Ne va pas t’imaginer que la Nature est divine … Sinon … Ah, sinon !

Que signifie en vérité? La vérité, c’est l’essence du vrai. A quoi pensons-nous quand nous disons essence? Habituellement, l’essence du vrai passe pour le dénominateur commun de tout ce qui est vrai. L’essence se présente à nous comme la notion du caractère général et générique qui représente l’Un valant pour plusieurs. Mais cette essence indifférente (essence au sens d’essentia) n’est que l’essence précisément inessentielle. En quoi consiste alors l’essence essentielle de quelque chose? Elle réside probablement en ce que l’étant est en vérité. L’essence vraie d’une chose se définit à partir de son être véritable, à partir de la vérité de l’étant donné. Cependant, nous ne cherchons pas ici la vérité de l’essence, mais l’essence de la vérité. Nous voilà pris en un étrange réseau. N’est-ce qu’une étrangeté; peut-être même seulement la vide subtilité d’un jeu de concepts; ou bien ne serait-ce pas plutôt -un abîme?

FlagSeaIl faut penser la vérité au sens de l’essence du vrai. Nous la pensons à partir de la récollection du mot grec aletheia en tant qu’il désigne l’être à découvert de l’étant. Mais est-ce là déjà une détermination de l’essence de la vérité? Ne voulons-nous pas faire passer la simple adoption d’un autre nom, être à découvert, au lieu de vérité, pour une caractérisation de toute la chose? Il ne s’agit assurément que d’un simple échange de mots, aussi longtemps que nous ne comprenons pas ce qui doit être advenu pour que nous sentions la nécessité de dire l’essence de la vérité dans le mot: Unverborgenheit.
Faut-il pour cela une renaissance de la philosophie grecque? Nullement. Une renaissance, même si cette impossibilité était possible, ne nous serait d’aucun secours; car l’histoire secrète de la philosophie grecque réside, dès le début, en ceci qu’elle ne reste pas conforme à l’essence de la vérité faisant éclair dans le mot aletheia, et qu’elle doit, en conséquence, situer son savoir et son dire de l’essence de la vérité de plus en plus sur le plan annexe de la mise en question d’une essence dérivée de la vérité. L’essence de la vérité en tant qu’aletheia reste impensée dans la pensée grecque et, encore plus, dans la philosophie qui lui succède.
L’être à découvert est, pour la pensée, ce qu’il y a de plus clos dans le Dasein grec, mais, simultanément, ce qui y est présent dès son aurore.

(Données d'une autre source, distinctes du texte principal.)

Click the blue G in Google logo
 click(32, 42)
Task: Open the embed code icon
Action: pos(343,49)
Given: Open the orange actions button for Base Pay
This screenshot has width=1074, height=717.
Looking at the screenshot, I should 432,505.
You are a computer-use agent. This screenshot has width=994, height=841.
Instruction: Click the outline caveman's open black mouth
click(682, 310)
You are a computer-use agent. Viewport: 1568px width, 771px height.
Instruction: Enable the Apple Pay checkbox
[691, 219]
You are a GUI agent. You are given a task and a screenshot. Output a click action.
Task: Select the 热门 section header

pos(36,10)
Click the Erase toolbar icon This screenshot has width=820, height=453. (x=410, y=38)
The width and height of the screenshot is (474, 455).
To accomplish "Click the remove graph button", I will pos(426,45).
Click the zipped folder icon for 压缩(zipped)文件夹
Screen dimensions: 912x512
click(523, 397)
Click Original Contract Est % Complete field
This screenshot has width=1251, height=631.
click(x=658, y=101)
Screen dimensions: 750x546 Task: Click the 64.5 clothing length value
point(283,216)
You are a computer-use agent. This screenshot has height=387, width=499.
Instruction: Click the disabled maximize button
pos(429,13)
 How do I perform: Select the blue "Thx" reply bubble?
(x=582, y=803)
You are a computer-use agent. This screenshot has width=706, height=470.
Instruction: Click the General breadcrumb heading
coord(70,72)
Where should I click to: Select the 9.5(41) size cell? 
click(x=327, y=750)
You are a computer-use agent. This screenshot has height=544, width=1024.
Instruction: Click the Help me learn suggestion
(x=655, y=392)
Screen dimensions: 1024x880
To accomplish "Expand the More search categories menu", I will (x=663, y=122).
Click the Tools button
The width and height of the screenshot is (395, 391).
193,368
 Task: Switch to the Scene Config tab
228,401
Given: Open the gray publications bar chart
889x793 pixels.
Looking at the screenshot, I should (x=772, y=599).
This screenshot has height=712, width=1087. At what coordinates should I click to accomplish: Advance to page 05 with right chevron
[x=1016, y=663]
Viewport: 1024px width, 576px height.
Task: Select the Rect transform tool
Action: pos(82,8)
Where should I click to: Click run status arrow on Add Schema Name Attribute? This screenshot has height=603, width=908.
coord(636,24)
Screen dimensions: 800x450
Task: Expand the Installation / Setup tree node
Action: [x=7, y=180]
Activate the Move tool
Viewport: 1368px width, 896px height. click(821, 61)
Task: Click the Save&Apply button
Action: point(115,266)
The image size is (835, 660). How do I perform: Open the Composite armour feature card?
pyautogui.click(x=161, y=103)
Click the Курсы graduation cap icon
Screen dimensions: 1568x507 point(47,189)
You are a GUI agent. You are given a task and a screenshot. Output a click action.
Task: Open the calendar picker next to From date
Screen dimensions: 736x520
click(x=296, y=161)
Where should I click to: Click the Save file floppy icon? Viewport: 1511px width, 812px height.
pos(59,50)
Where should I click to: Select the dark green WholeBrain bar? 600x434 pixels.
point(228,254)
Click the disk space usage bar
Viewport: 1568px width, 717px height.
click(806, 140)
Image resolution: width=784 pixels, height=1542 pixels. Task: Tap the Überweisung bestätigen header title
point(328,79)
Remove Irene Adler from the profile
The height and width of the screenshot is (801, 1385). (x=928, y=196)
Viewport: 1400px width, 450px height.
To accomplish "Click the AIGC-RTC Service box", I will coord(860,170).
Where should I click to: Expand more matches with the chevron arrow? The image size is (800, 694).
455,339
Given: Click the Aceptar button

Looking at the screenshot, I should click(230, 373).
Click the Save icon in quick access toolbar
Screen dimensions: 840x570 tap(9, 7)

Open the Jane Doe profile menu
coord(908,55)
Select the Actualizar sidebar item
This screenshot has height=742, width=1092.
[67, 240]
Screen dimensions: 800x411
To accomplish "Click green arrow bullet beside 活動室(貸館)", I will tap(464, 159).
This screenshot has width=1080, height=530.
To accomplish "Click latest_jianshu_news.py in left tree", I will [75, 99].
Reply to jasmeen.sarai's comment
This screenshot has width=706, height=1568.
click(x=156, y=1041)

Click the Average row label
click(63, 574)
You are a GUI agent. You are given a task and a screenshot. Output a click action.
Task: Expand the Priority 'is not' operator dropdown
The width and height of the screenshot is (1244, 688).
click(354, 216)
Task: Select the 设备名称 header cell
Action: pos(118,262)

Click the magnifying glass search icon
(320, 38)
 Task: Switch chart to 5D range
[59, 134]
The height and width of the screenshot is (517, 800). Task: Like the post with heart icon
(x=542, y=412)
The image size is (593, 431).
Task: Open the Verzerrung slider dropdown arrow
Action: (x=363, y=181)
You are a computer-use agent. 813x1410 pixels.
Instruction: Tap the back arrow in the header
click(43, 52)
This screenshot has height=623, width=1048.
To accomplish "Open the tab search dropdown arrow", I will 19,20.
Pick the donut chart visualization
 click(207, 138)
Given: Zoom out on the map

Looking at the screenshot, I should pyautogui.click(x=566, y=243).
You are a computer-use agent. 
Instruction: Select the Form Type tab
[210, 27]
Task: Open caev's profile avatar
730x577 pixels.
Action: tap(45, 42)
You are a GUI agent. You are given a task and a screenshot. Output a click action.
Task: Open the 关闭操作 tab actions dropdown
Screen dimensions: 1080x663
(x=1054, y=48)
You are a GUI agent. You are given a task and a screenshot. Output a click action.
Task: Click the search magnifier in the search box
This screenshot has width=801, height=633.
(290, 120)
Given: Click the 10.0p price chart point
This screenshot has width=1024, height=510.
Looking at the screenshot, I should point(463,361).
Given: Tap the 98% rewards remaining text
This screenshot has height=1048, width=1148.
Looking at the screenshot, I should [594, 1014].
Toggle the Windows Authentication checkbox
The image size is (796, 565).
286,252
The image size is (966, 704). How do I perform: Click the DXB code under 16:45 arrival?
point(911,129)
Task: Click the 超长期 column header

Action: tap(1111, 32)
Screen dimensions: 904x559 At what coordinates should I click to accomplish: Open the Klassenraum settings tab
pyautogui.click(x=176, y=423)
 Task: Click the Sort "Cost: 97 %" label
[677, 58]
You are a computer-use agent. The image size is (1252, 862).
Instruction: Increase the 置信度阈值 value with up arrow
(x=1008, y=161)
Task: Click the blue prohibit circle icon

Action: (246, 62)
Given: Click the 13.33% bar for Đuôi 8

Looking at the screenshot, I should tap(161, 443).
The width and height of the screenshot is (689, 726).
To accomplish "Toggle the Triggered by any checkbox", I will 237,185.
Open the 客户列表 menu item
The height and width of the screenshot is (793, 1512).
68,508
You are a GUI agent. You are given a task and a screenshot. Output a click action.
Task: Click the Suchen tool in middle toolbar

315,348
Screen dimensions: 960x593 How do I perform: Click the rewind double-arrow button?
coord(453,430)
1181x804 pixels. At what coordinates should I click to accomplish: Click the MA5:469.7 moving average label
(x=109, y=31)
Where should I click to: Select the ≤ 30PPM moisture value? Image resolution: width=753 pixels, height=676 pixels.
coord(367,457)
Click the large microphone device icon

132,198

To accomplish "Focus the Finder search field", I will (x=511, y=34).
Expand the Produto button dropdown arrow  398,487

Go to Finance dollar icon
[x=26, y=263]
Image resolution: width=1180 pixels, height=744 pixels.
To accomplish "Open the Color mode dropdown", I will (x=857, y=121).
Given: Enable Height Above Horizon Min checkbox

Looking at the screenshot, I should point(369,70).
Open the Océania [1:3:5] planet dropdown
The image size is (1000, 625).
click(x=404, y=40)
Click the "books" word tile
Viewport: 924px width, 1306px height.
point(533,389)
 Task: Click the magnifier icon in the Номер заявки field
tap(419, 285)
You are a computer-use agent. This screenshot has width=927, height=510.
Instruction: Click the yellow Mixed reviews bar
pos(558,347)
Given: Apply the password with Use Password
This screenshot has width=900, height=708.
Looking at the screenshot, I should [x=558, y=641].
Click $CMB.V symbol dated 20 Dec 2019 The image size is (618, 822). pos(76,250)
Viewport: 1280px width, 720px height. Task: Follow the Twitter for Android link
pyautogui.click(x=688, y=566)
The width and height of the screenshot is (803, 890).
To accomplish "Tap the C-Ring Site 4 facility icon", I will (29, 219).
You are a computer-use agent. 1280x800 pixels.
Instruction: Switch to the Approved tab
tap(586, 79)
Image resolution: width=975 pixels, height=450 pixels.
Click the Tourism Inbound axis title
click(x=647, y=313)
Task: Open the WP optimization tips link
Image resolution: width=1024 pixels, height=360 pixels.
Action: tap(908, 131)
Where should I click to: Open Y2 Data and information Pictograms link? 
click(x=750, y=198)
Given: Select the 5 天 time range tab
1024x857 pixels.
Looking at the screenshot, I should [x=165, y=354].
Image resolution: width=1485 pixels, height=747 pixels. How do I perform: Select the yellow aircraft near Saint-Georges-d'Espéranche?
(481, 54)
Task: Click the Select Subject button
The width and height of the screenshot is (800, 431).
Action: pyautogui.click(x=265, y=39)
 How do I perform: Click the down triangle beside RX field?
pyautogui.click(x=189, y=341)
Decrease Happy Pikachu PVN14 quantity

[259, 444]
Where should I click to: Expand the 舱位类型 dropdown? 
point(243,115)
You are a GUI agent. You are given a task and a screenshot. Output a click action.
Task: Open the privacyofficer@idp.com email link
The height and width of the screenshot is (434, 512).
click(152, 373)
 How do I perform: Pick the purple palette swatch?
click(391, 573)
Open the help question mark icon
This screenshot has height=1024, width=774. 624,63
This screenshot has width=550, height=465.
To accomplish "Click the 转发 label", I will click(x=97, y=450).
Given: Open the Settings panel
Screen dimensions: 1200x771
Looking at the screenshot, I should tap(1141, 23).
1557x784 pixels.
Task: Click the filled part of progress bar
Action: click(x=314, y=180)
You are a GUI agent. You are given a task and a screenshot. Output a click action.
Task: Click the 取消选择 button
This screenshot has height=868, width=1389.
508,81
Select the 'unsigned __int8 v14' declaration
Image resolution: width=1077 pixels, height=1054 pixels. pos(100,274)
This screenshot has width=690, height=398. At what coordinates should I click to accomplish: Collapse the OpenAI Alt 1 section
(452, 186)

Mais pourquoi ne pas nous tenir à l’essence de la vérité qui nous est familière depuis des siècles? La vérité, c’est aujourd’hui, et depuis longtemps, la concordance de la connaissance avec son objet. Cependant, pour que la connaissance et la phrase qui l’énonce et la met en forme puissent se régler sur la chose à connaître; pour que la chose gagne un caractère de contrainte pour l’énoncé, il faut bien d’abord que la chose elle-même se manifeste en tant que telle. Comment devrait-elle se manifester, si ce n’est par la possibilité de sortir hors de sa réserve, si elle ne se situe pas elle-même dans l’être à découvert? Une thèse est vraie lorsqu’elle se règle sur ce qui est à découvert, c’est-à-dire sur ce qui est vrai. La vérité d’une thèse est toujours, et n’est jamais rien que cet ajustement.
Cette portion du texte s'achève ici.